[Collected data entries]
>>>>
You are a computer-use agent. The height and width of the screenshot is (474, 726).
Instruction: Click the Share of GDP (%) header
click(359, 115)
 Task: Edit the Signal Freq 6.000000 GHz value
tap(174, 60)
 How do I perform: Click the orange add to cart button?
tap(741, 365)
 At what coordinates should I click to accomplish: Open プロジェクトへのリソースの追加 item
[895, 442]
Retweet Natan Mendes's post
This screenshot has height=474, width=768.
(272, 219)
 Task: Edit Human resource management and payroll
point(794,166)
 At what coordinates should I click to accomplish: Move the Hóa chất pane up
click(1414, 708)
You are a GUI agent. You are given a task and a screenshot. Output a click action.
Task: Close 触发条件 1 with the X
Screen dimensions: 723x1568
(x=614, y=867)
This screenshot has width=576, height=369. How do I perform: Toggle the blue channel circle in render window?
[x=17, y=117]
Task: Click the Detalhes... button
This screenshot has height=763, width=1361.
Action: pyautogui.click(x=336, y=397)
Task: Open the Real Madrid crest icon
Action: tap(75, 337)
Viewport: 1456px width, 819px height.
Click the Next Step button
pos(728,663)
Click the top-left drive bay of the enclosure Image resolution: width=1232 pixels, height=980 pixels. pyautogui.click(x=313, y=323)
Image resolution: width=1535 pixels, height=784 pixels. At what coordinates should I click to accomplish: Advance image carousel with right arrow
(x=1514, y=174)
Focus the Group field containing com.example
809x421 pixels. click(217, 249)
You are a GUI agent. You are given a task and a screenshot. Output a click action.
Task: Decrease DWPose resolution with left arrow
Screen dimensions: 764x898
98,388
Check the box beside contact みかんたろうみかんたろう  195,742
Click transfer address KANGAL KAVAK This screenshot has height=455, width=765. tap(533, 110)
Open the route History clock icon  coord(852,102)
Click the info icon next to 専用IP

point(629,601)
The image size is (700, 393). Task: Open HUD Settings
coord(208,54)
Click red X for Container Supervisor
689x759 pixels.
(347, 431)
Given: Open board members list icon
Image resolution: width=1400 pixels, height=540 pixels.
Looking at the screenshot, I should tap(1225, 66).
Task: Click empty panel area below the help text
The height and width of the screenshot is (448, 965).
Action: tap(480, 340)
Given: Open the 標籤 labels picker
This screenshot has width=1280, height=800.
<<<<
YOUR INSTRUCTIONS: Show all lines from the data above in which the word "left" appears.

TASK ANSWER:
Click the top-left drive bay of the enclosure Image resolution: width=1232 pixels, height=980 pixels. pyautogui.click(x=313, y=323)
Task: Decrease DWPose resolution with left arrow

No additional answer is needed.